This linking step required differences in how labels were loaded compared with the other ports as well,
all other ports generated a C++ header file with inline assembly.
Opportunity Knocks
Two things changed the landscape in May 2024. The decision was made for WebKit to drop MSVC support and use clang-cl exclusively on Windows, proposed by Yusuke Suzuke on the webkit-dev mailing list. Also the Baseline JavaScript JIT was disabled on Windows as it had broken and no one had volunteered to fix it. This also disabled the Wasm interpreter, which (at the time) required JIT to generate entrypoint thunks.
Using clang-cl on Windows presented a big opportunity for the Windows port. The biggest feature present in clang-cl but missing from MSVC is the sysv_abi function attribute. This allows us to change the calling convention of a C++ function to the System V ABI. This small feature presented a huge opportunity - by annotating functions using this at the boundary layer between C++ and assembly (either for the offlineasm interpreter or JIT compiled assembly), we can use the same calling convention on Windows as the macOS and Linux ports. That removes the need for Windows-specific code for calling functions, and we can share the offlineasm x86_64 register mapping with macOS and Linux.
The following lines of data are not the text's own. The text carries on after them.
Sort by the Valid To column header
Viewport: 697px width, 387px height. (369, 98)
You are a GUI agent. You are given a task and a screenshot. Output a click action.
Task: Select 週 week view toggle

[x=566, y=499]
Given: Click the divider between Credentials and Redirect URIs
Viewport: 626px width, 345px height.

In addition we can build offlineasm on Windows using clang’s inline assembly support, removing the Windows-specific offlineasm build machinery. That eliminates the need to generate Intel-syntax assembly, and allows us to load labels using the same mechanism as the other ports.
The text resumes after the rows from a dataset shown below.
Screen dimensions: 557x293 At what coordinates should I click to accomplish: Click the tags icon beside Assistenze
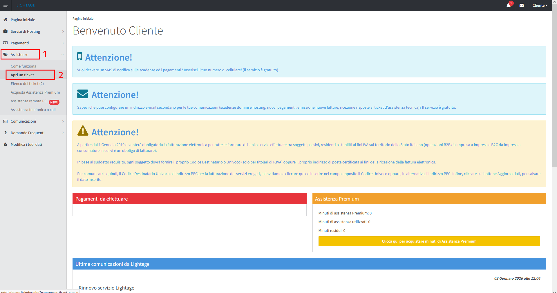5,54
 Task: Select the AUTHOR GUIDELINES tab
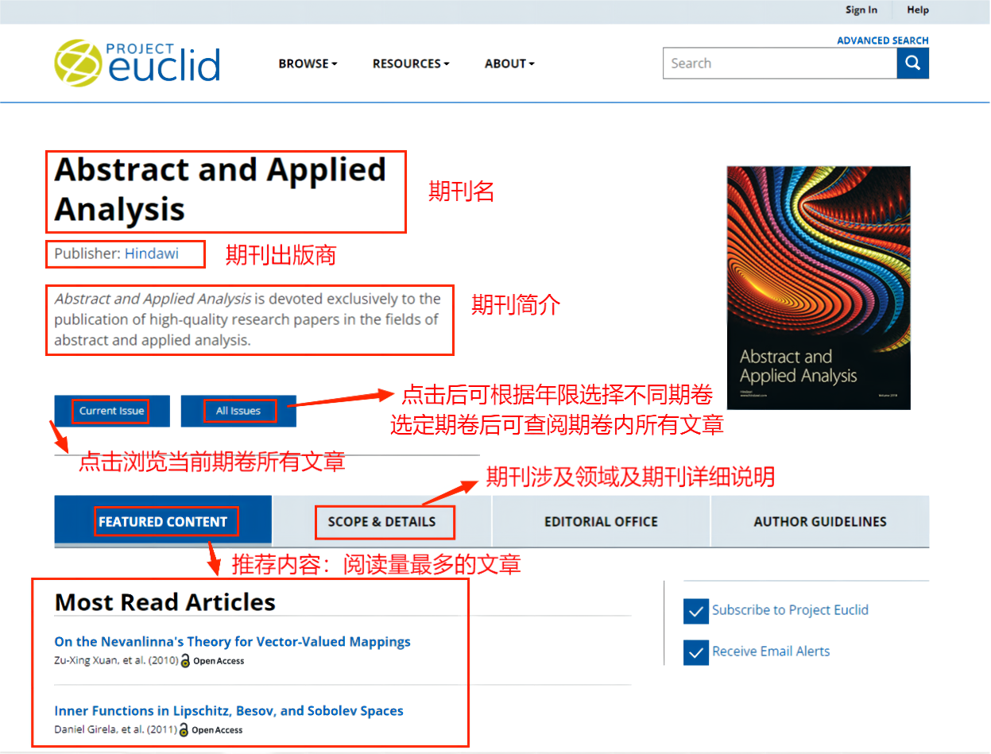tap(819, 522)
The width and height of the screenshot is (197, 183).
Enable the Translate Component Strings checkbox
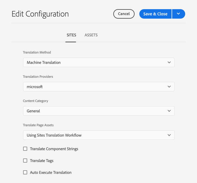tap(25, 149)
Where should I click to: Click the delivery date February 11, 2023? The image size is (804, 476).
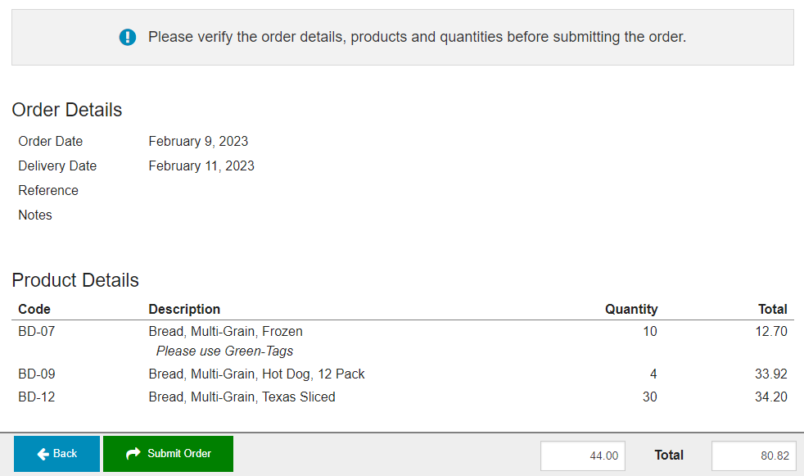[201, 166]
This is a dream refactoring opportunity - it removes a bunch of Windows-specific hacks from the codebase, and presents the opportunity to reach feature parity with the other ports. With fewer Windows-specific hacks it should reduce the chance of breaking the Windows port in the future, reducing the maintenance burden. With JIT disabled by default - we’re also free to make these changes without fear of breaking others along the way, we can delay turning JIT back on until we’ve reached parity.
Making the Changes
Here’s a list of the PRs that landed:
- Use clang-cl for assembling offlineasm on Windows #28538
- Use SystemV ABI for C++ entrypoints for JS LLInt #28723
- Use SystemV ABI for Baseline JS JIT on Windows #29582
- Enable BUILTIN_FRAME_ADDRESS using _AddressOfReturnAddress() #30043
- Use SystemV ABI for Wasm LLInt on Windows #30116
- Use SystemV ABI for Yarr JIT on Windows #30197
- Use SystemV ABI for CSS Selector JIT on Windows #30249
- Use SystemV ABI for DFG JS JIT on Windows #30270
- Enable FTL on Windows #30580
- Test fixes for wasm llint on Windows #31018
- Enable Wasm BBQ JIT on Windows #31185
- [Win] Enable UNIFIED_AND_FREEZABLE_CONFIG_RECORD #31654
- Use X86_64 and C_LOOP OFFLINE_ASM_BACKEND on Windows #31788
- Enable Wasm OMG JIT on Windows #32204
- [Win] Fix Wasm Compilation From Web Worker #32602
- Enable JIT and FTL by default on the Windows Port #32972
A few of these are worth further discussion.
In pull request #29582 we hit an interesting difference of clang-cl in OperationResult. Due to a more conservative empty base class optimization on Windows, the presence of the parent struct was causing register spills which (surprisingly) added an extra register parameter to compiled C++ JSC_DEFINE_JIT_OPERATION functions, which then broke when called from JIT generated assembly. This shows there’s still differences in clang-cl vs. clang on other platforms where it follows MSVC-esque behaviour.
Determining how to shim __builtin_frame_address(1)
on Windows for pull request #30043
took a lot of experimentation and work. On Windows __builtin_frame_address(1)
returns the same value as __builtin_frame_address(0)
,
and __builtin_frame_address(0)
points at the address after the local variables on the stack instead of the top of the current
stack frame (and we can’t easily inspect how many local variables there are). I had to dig through the LLVM IR intrinsic functions to find
addressofreturnaddress, which pointed me at
_AddressOfReturnAddress() to get a pointer to the
top of the current stack frame (well, the end of the previous stack frame). Coupled with inline asm to clobber register RBP, it becomes
the first regitser pushed to the stack and we can retrieve it to find the address of the previous stack frame. Took a while to figure out
what was ultimately less than ten lines of code.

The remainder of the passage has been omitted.